Associative memory systems enable content-addressable storage and retrieval of patterns, a capability central to biological neural computation and artificial intelligence. Classical implementations such as Hopfield networks face fundamental limitations in memory capacity, scaling at most linearly with network size. We present an associative memory architecture based on Kuramoto oscillator networks with honeycomb topology in which memories are encoded as stable phase-locked configurations. The honeycomb network consists of multiple cycles that share nodes in a chain-like arrangement, creating a one-dimensional lattice of chained+loops. We prove that this architecture achieves exponential memory capacity: a network of $N$ oscillators can store $(2\lceil n_c/4 \rceil - 1)^m$ distinct patterns, where $m$ honeycomb cycles each contain $n_c$ oscillators.

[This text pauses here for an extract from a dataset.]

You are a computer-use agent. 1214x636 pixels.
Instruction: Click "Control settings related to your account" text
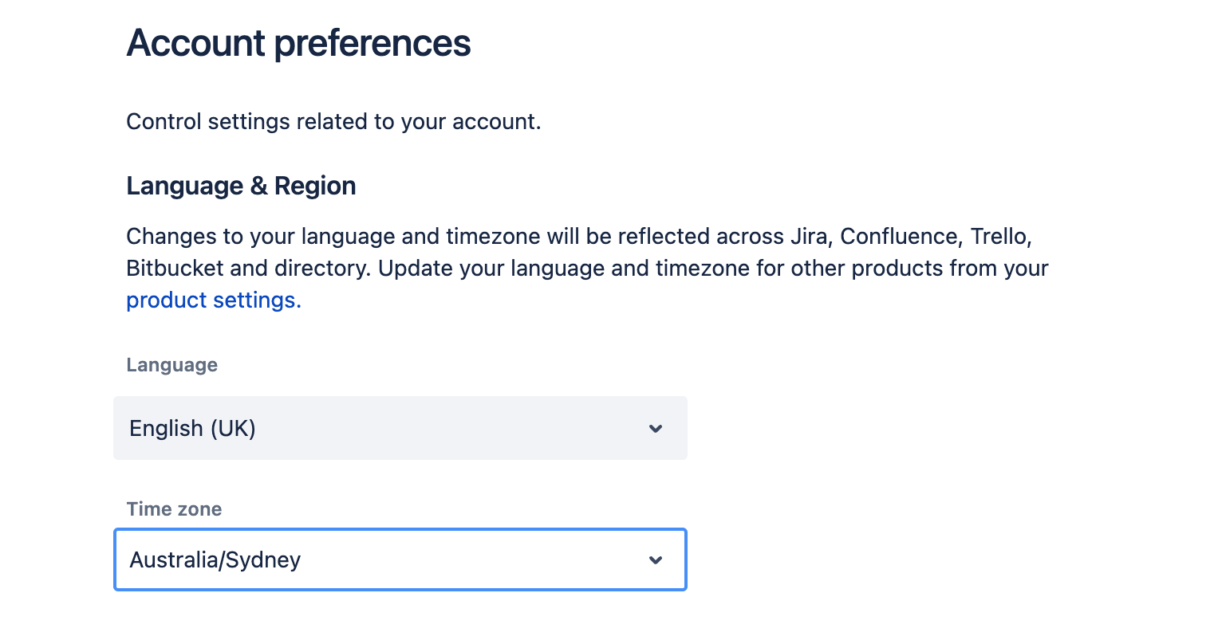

Moreover, we fully characterize all stable configurations and prove that each memory's basin of attraction maintains a guaranteed minimum size independent of network scale. Simulations using charge-density-wave (CDW) oscillators validate predicted phase-locking behavior, demonstrating practical realizability in neuromorphic hardware.

翻译：联想记忆系统支持内容的可寻址存储与模式检索，这一能力是生物神经计算与人工智能的核心。经典实现如Hopfield网络在记忆容量上存在根本性限制，其规模最多随网络大小线性增长。我们提出了一种基于Kuramoto振荡器网络与蜂窝拓扑的联想记忆架构，其中记忆被编码为稳定的锁相配置。该蜂窝网络由多个共享节点的循环以链状排列构成，形成一维链式环格点结构。我们证明了该架构可实现指数级记忆容量：包含$N$个振荡器的网络可存储$(2\lceil n_c/4 \rceil - 1)^m$个不同模式，其中$m$个蜂窝循环各包含$n_c$个振荡器。此外，我们完整刻画了所有稳定配置，并证明每个记忆的吸引域保持与网络规模无关的保证最小尺寸。采用电荷密度波（CDW）振荡器的仿真验证了预测的锁相行为，证明了其在神经形态硬件中的实际可实现性。